Assignment:
From the entries below, copy every line where the string "computer" appears.

Data records:

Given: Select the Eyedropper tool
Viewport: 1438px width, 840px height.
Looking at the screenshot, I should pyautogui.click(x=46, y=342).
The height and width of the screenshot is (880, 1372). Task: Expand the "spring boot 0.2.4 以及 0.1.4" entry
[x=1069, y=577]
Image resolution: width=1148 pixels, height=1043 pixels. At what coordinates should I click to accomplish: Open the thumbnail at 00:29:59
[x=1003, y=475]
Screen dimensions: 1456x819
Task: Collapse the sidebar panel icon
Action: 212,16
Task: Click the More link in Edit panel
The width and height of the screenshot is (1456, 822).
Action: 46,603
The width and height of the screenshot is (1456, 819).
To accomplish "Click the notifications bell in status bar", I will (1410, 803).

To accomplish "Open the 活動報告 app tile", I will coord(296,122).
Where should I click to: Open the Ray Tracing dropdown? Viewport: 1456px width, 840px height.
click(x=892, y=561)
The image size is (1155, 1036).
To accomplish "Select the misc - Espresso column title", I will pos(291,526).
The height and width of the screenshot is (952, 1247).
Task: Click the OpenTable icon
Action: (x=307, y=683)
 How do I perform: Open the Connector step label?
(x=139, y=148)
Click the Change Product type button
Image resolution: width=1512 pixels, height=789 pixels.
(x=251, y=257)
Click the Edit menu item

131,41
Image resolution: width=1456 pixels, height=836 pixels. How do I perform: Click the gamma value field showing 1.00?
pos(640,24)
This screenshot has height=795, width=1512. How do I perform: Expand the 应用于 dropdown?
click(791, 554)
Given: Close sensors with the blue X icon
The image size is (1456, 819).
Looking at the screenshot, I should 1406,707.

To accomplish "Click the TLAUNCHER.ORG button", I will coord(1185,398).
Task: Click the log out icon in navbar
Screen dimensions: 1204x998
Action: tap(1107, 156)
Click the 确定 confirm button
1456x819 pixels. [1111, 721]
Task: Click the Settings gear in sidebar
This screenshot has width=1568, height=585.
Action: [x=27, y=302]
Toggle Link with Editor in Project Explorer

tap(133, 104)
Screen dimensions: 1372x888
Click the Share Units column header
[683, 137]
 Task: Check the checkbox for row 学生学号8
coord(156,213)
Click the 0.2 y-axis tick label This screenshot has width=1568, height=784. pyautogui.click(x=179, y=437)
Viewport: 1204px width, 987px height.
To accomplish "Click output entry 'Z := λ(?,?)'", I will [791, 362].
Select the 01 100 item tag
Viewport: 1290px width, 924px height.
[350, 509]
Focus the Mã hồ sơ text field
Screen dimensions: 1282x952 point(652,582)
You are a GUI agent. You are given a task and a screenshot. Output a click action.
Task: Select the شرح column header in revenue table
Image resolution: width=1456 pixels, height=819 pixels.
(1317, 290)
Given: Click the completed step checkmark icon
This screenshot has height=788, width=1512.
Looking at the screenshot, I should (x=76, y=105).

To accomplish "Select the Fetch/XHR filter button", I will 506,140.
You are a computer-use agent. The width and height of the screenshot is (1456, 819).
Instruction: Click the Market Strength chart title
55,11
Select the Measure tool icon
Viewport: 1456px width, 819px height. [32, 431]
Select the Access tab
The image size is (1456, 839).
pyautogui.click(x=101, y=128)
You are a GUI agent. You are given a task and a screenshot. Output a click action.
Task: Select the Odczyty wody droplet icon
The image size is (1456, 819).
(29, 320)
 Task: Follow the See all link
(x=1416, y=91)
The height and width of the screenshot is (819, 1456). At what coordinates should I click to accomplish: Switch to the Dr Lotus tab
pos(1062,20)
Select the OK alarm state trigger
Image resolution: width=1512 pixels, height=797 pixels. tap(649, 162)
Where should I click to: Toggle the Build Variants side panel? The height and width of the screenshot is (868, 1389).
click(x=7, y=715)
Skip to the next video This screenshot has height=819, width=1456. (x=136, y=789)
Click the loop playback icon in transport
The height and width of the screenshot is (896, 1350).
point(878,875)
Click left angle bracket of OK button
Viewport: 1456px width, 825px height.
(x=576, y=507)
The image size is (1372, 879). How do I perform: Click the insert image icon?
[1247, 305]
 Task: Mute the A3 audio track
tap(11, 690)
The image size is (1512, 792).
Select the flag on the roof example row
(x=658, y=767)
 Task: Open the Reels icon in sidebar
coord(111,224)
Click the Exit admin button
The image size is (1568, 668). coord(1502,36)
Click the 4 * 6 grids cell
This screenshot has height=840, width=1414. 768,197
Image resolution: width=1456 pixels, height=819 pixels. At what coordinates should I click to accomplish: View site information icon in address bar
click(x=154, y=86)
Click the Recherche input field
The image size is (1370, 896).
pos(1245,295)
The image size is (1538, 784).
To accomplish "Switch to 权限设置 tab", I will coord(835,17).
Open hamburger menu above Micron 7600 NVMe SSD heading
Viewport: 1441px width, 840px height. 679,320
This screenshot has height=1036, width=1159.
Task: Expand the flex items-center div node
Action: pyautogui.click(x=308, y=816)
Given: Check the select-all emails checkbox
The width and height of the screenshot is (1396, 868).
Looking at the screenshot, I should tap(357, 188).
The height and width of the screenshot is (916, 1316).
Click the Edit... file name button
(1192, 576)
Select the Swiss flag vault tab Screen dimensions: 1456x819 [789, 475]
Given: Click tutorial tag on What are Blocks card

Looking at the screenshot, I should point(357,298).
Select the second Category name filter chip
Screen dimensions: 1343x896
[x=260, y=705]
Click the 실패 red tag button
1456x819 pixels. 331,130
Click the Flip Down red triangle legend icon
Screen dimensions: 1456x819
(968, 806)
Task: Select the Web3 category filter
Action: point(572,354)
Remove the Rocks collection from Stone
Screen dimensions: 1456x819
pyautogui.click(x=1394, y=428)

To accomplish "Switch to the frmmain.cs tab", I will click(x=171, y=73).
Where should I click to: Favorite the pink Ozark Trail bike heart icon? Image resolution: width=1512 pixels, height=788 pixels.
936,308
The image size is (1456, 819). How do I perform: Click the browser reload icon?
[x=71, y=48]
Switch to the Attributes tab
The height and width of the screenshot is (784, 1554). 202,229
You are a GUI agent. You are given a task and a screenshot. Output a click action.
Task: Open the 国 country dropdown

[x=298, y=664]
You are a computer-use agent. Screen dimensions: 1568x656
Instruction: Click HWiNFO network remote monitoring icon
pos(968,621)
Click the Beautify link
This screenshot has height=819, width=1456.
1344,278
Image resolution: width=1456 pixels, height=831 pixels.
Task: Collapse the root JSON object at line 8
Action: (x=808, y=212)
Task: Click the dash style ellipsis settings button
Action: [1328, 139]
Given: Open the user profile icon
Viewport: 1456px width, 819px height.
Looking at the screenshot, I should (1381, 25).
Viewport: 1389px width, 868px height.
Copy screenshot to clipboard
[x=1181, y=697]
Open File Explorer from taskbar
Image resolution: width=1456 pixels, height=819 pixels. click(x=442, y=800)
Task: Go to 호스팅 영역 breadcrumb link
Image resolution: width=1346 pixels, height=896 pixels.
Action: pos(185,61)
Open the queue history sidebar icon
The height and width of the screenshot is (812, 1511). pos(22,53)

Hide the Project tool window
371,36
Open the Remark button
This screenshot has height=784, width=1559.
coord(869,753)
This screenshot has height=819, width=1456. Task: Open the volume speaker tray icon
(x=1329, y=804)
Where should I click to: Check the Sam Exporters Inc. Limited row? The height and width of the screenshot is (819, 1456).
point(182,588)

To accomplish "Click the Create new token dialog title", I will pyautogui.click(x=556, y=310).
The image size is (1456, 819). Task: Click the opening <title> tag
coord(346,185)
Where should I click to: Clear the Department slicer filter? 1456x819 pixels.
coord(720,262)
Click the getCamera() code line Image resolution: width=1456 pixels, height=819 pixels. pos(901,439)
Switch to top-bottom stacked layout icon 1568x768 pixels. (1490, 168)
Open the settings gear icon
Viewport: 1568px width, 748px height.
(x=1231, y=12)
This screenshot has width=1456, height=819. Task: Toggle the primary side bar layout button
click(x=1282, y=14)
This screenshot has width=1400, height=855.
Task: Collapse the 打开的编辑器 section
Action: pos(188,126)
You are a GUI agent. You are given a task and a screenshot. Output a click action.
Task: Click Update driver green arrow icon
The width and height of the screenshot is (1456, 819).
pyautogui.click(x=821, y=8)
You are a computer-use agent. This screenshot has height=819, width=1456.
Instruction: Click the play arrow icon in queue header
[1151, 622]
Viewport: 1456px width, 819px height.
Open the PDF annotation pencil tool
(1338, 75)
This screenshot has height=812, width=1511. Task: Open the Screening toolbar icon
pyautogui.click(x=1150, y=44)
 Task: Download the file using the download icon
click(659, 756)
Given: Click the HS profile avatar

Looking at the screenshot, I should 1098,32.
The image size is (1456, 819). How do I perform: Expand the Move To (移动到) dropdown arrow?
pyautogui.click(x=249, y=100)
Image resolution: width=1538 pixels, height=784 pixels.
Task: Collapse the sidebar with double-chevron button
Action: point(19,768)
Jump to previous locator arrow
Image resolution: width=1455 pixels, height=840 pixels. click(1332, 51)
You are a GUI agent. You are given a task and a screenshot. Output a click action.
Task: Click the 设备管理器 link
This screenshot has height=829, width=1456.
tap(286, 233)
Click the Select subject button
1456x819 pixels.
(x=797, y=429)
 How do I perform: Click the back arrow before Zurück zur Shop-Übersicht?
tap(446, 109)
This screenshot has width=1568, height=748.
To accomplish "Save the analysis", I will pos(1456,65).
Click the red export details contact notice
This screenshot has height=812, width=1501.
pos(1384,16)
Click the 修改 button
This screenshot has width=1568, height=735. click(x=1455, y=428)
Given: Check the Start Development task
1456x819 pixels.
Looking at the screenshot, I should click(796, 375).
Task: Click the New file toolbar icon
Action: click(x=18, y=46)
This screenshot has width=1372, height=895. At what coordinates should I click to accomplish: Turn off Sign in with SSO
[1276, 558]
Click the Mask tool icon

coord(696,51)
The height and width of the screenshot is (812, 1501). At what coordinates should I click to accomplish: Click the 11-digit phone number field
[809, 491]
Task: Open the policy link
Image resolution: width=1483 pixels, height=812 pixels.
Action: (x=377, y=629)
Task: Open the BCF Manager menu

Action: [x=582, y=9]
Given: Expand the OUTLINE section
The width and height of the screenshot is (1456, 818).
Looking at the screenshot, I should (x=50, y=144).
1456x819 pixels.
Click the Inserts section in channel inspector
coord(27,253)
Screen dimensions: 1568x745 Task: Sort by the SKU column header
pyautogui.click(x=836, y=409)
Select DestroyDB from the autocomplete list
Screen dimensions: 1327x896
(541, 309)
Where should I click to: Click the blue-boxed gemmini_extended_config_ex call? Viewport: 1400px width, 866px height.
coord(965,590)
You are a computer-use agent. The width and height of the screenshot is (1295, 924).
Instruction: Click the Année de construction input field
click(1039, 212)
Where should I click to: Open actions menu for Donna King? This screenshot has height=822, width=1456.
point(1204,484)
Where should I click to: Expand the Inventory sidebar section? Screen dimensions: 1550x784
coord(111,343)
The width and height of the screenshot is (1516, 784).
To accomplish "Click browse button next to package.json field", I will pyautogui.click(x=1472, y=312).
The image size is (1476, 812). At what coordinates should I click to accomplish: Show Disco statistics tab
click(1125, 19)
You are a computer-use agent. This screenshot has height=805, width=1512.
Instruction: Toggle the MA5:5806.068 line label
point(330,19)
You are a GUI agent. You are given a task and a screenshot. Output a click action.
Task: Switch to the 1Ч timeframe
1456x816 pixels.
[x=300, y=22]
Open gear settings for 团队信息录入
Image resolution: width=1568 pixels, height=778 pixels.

Task result:
You are a computer-use agent. The width and height of the screenshot is (1456, 819).
You are a computer-use agent. Screen dimensions: 1568x656
You are a computer-use agent. This screenshot has height=819, width=1456.
You are a computer-use agent. The width and height of the screenshot is (1295, 924).
You are a computer-use agent. This screenshot has height=805, width=1512.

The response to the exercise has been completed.